## Provided material
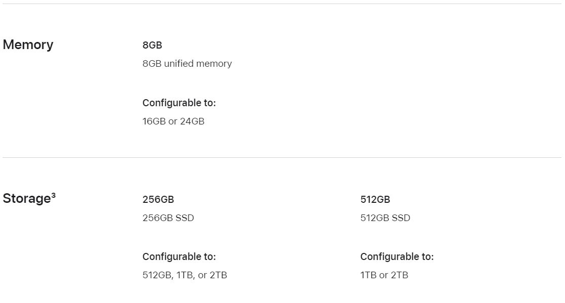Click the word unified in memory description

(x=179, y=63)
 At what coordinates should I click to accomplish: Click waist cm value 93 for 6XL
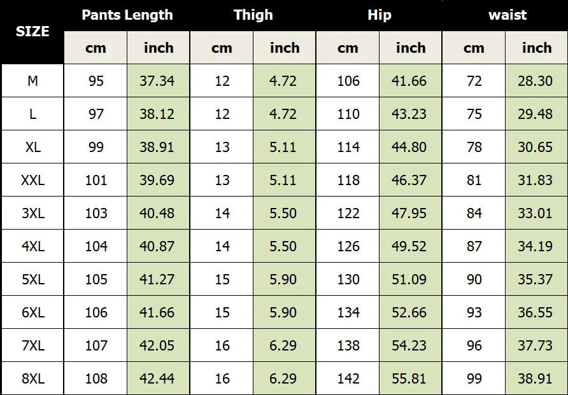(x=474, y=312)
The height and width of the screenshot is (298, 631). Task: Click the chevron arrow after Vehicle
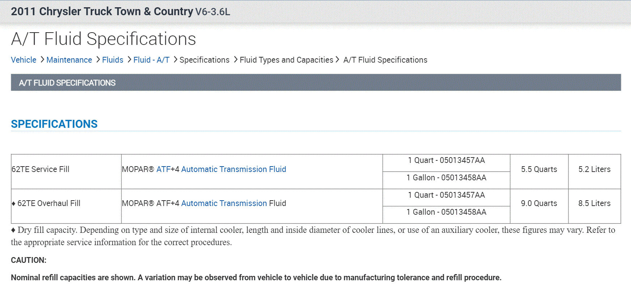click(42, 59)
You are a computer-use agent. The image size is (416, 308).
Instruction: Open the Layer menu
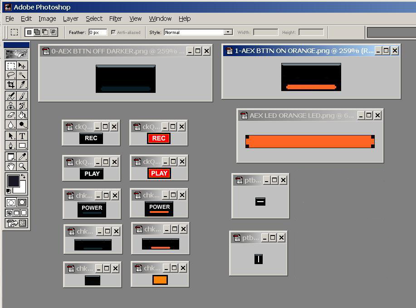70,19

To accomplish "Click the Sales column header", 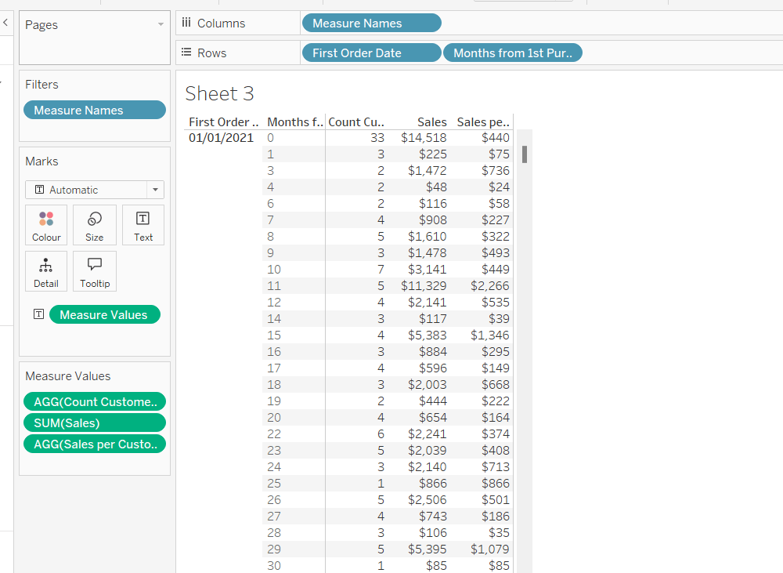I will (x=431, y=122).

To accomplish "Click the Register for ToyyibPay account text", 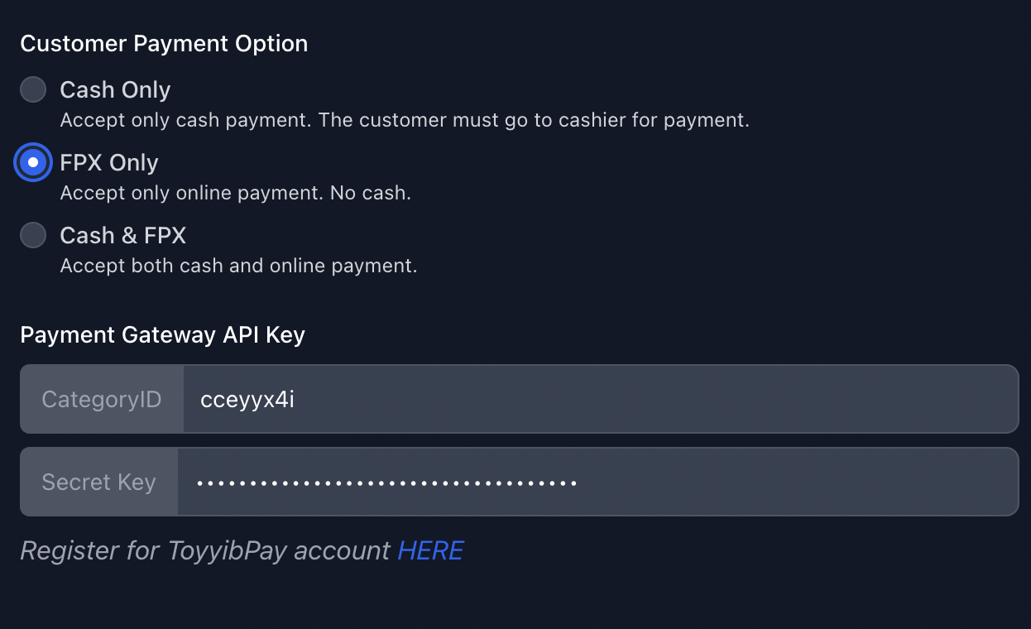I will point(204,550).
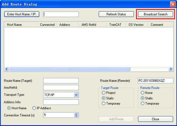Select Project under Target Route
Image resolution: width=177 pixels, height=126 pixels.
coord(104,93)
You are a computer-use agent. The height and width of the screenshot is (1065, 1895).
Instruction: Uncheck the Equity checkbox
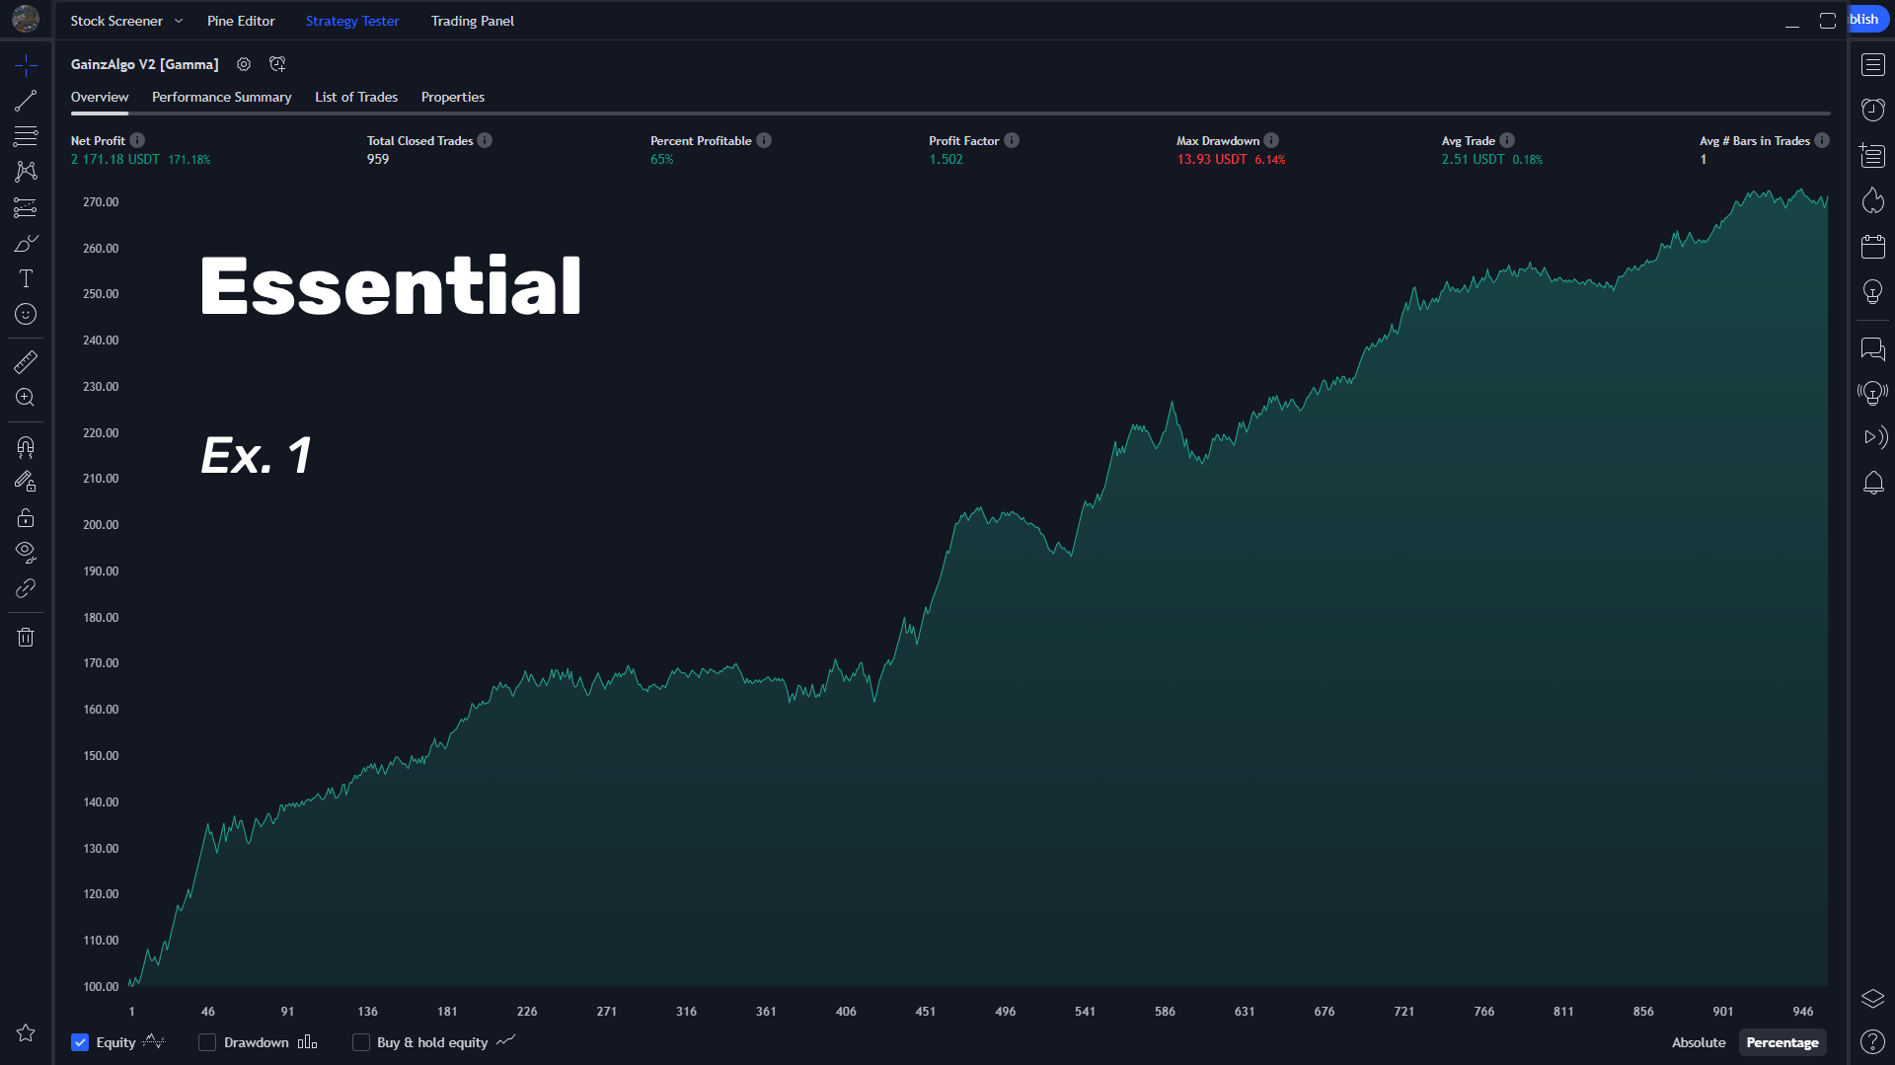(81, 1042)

--

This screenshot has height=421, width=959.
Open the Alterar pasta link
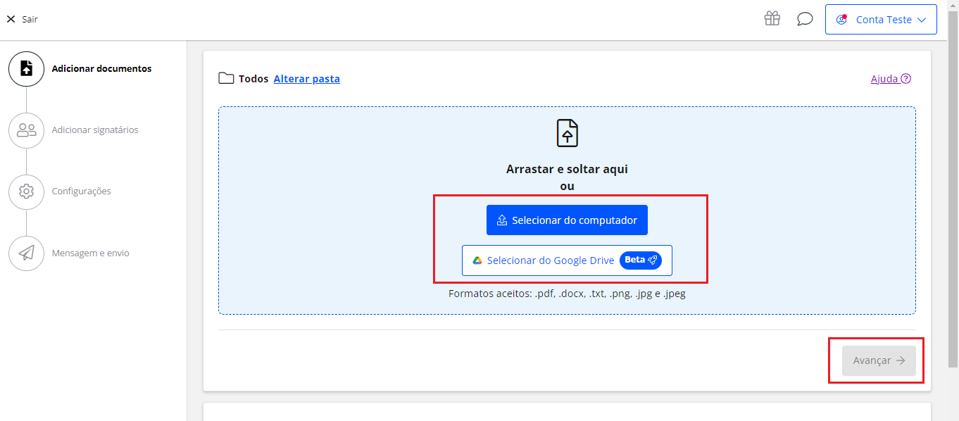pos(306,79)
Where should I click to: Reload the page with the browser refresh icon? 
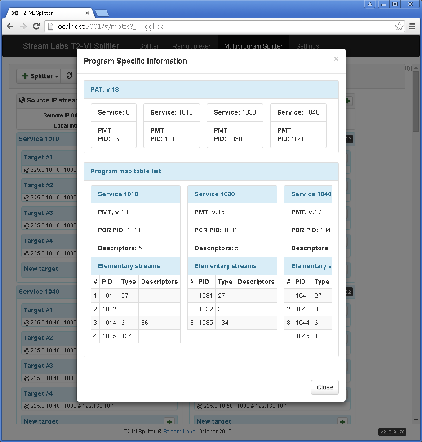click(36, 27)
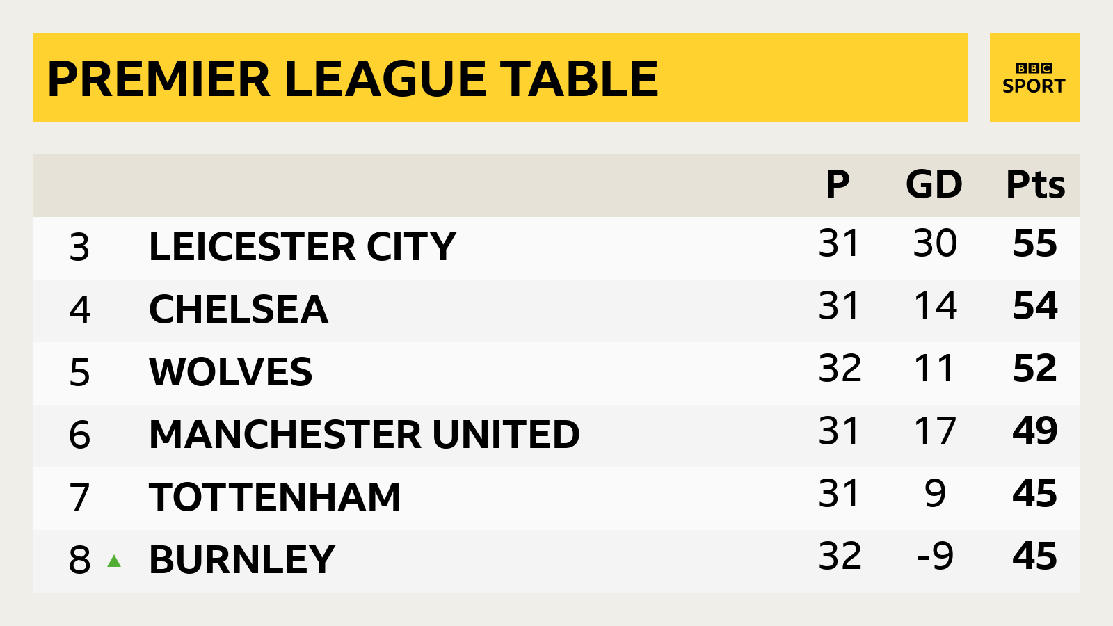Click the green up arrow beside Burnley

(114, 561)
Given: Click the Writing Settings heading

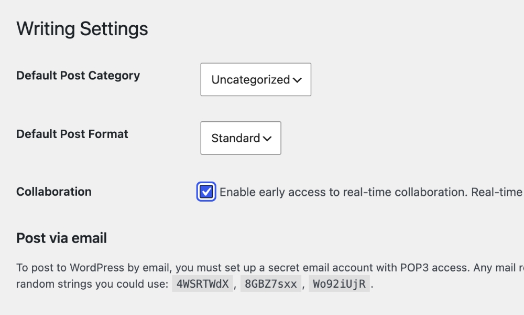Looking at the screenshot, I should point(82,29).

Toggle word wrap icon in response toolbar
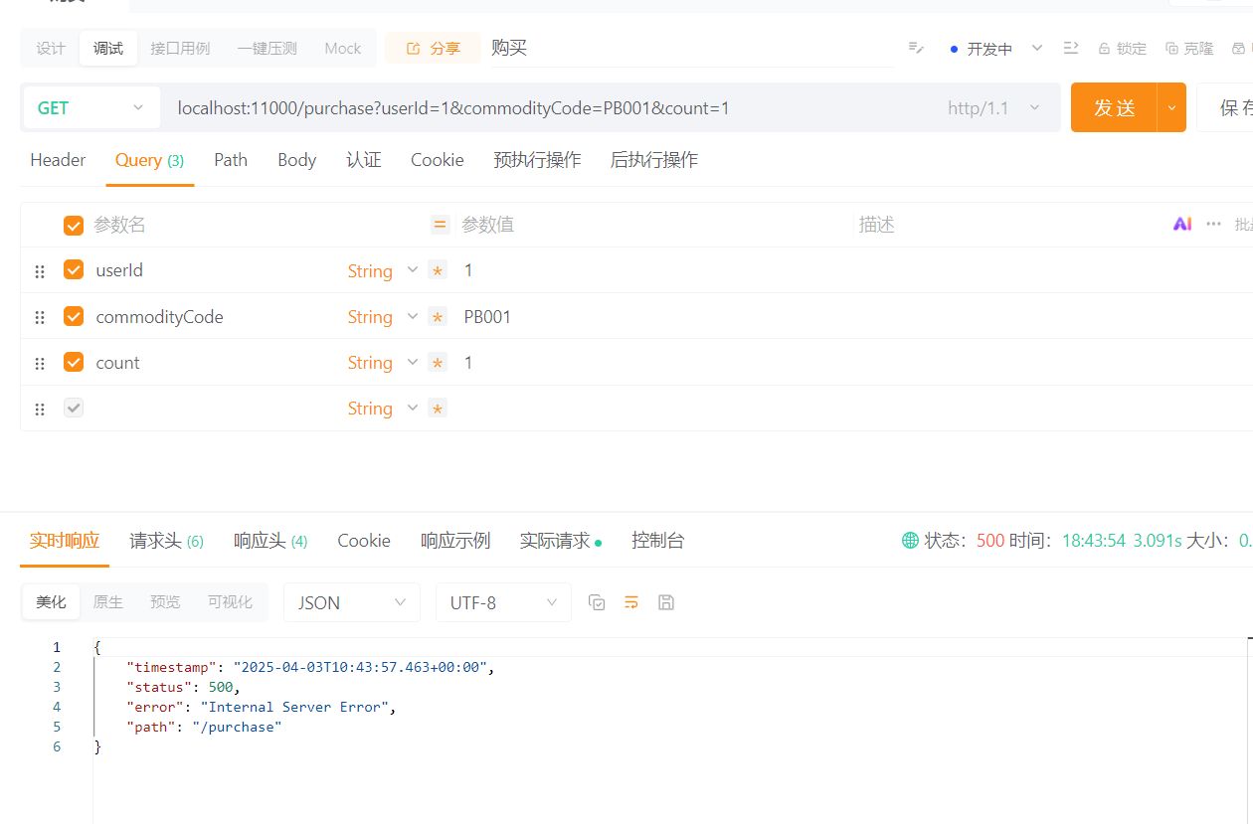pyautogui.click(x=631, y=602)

## Exercise details
Show a copy of each line from the records above in which the string "agent" occurs.

## Written response
You are a computer-use agent. The image size is (416, 308).
You are a computer-use agent. The height and width of the screenshot is (1065, 1895).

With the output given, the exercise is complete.